- PROVIDED DATA
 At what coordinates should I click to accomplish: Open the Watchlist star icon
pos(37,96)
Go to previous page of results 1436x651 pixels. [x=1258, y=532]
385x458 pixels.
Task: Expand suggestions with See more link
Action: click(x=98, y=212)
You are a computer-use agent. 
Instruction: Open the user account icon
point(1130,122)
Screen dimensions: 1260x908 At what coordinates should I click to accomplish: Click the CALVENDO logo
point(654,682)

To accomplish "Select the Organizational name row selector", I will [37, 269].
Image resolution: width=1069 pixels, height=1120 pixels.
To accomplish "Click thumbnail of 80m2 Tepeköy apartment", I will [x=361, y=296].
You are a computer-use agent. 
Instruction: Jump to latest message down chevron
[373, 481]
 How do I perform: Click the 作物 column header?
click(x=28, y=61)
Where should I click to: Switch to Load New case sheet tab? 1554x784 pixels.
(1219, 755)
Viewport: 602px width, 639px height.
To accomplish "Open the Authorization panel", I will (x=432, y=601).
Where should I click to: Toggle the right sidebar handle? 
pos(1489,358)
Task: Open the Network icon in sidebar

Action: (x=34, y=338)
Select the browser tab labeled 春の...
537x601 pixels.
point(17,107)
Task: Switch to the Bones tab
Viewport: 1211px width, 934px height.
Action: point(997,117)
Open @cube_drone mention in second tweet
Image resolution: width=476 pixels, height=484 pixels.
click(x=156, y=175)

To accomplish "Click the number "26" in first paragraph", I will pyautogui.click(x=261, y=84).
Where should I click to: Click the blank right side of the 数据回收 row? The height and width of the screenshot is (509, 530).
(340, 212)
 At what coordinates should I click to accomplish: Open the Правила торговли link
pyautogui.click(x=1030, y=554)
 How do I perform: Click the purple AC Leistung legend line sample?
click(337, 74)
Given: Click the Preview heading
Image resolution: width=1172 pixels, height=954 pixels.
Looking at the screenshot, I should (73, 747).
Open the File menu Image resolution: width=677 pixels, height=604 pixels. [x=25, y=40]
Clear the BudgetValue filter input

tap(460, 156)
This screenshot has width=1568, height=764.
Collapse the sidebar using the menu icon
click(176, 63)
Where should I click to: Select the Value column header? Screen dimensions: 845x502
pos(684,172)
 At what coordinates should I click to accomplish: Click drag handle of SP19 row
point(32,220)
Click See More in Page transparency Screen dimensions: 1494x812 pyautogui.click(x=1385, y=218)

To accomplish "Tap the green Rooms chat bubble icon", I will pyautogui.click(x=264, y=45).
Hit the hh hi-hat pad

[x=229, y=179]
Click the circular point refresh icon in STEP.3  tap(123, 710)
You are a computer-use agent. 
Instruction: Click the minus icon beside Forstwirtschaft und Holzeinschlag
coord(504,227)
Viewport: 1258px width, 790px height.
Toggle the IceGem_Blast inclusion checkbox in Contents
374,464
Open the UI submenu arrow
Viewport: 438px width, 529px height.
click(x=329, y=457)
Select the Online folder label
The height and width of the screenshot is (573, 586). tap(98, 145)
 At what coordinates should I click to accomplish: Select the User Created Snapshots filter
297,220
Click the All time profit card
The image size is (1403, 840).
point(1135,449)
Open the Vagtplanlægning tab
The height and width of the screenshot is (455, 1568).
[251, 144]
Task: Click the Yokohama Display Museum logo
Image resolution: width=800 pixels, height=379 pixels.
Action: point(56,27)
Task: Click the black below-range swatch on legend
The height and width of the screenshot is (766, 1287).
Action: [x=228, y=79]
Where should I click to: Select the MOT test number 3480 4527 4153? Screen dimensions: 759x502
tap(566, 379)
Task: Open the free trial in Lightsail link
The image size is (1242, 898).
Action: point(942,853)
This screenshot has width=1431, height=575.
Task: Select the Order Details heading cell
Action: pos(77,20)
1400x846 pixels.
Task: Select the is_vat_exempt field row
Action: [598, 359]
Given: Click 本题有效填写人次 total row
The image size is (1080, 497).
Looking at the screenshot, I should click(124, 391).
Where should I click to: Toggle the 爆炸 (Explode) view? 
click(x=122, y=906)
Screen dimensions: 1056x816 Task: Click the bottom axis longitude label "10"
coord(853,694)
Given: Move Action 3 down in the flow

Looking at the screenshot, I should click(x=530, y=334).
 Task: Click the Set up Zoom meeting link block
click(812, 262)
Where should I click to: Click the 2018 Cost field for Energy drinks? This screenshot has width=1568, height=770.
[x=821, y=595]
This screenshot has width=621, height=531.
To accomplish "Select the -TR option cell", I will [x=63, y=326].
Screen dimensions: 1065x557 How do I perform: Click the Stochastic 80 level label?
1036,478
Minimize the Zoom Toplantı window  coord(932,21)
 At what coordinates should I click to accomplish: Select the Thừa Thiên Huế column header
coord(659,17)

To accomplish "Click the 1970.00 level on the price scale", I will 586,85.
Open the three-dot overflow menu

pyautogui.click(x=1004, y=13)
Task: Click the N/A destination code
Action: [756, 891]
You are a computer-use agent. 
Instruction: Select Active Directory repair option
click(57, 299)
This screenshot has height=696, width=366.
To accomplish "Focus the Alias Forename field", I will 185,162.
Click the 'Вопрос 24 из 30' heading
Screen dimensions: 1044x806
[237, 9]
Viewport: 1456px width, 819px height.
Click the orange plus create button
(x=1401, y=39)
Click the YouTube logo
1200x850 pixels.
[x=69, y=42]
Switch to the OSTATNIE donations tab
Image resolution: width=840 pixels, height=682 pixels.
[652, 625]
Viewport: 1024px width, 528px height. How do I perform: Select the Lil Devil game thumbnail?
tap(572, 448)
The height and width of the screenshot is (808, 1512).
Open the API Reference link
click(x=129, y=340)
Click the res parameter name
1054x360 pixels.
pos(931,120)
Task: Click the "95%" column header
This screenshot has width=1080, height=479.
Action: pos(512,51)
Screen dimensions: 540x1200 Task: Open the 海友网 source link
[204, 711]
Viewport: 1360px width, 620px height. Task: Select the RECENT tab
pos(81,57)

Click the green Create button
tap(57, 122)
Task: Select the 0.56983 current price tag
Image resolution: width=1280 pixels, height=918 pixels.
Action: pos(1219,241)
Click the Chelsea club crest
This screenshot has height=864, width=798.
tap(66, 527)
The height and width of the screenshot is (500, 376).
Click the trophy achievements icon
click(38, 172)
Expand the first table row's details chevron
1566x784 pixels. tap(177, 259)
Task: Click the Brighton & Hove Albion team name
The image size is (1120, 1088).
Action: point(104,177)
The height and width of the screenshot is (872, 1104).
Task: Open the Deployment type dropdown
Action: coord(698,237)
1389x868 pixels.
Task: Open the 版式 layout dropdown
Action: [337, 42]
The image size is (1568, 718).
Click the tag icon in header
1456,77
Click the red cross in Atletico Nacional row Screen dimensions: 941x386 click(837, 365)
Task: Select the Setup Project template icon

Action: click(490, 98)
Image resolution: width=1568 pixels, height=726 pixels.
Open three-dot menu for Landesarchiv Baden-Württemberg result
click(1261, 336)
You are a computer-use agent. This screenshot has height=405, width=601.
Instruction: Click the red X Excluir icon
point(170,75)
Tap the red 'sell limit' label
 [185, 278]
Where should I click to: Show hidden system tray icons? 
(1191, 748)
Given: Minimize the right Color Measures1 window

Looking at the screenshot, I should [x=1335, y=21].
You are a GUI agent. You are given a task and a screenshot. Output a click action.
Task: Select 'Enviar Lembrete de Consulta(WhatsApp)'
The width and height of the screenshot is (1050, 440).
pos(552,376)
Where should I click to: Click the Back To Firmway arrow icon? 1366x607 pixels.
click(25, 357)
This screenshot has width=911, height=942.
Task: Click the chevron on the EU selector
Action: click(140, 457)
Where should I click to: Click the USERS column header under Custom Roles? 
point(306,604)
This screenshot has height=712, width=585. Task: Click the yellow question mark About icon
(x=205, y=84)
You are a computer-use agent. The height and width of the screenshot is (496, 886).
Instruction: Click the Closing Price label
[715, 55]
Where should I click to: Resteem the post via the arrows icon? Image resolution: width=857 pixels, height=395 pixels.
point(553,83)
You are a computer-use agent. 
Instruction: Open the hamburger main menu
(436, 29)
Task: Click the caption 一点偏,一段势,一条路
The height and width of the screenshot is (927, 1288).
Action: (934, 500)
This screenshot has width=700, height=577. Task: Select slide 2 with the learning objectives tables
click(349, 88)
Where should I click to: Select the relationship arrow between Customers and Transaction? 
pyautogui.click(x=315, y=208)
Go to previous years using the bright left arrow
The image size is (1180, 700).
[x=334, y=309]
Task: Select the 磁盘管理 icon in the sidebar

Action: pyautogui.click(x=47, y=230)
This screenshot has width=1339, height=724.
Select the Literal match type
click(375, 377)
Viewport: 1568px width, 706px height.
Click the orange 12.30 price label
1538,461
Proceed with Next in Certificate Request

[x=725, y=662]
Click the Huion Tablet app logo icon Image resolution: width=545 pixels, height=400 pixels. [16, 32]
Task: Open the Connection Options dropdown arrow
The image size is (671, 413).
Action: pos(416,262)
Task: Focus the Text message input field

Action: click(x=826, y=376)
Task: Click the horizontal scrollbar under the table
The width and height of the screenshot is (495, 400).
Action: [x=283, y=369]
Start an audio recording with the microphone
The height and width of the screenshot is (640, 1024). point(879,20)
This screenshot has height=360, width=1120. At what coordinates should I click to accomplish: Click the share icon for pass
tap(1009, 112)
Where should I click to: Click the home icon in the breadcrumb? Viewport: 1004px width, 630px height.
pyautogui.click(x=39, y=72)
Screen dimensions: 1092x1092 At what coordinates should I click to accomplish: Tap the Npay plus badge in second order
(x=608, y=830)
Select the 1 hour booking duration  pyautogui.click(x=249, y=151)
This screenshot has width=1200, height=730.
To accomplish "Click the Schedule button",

- EXERCISE DETAILS
Set down exactly the lines of the data above, beginning with the line that has "Where should I click to: Switch" and ending with the line that has "Viewport: 1258px width, 790px height.", and no others.

- TASK SOLUTION
Where should I click to: Switch to Load New case sheet tab? 1554x784 pixels.
(1219, 755)
Viewport: 602px width, 639px height.
To accomplish "Open the Authorization panel", I will (x=432, y=601).
Where should I click to: Toggle the right sidebar handle? 
pos(1489,358)
Task: Open the Network icon in sidebar

Action: (x=34, y=338)
Select the browser tab labeled 春の...
537x601 pixels.
point(17,107)
Task: Switch to the Bones tab
Viewport: 1211px width, 934px height.
Action: point(997,117)
Open @cube_drone mention in second tweet
Image resolution: width=476 pixels, height=484 pixels.
click(x=156, y=175)

To accomplish "Click the number "26" in first paragraph", I will pyautogui.click(x=261, y=84).
Where should I click to: Click the blank right side of the 数据回收 row? The height and width of the screenshot is (509, 530).
(340, 212)
 At what coordinates should I click to accomplish: Open the Правила торговли link
pyautogui.click(x=1030, y=554)
 How do I perform: Click the purple AC Leistung legend line sample?
click(337, 74)
Given: Click the Preview heading
Image resolution: width=1172 pixels, height=954 pixels.
Looking at the screenshot, I should (73, 747).
Open the File menu Image resolution: width=677 pixels, height=604 pixels. [x=25, y=40]
Clear the BudgetValue filter input

tap(460, 156)
This screenshot has width=1568, height=764.
Collapse the sidebar using the menu icon
click(176, 63)
Where should I click to: Select the Value column header? Screen dimensions: 845x502
pos(684,172)
 At what coordinates should I click to accomplish: Click drag handle of SP19 row
point(32,220)
Click See More in Page transparency Screen dimensions: 1494x812 pyautogui.click(x=1385, y=218)

To accomplish "Tap the green Rooms chat bubble icon", I will pyautogui.click(x=264, y=45).
Hit the hh hi-hat pad

[x=229, y=179]
Click the circular point refresh icon in STEP.3  tap(123, 710)
You are a computer-use agent. 
Instruction: Click the minus icon beside Forstwirtschaft und Holzeinschlag
coord(504,227)
Viewport: 1258px width, 790px height.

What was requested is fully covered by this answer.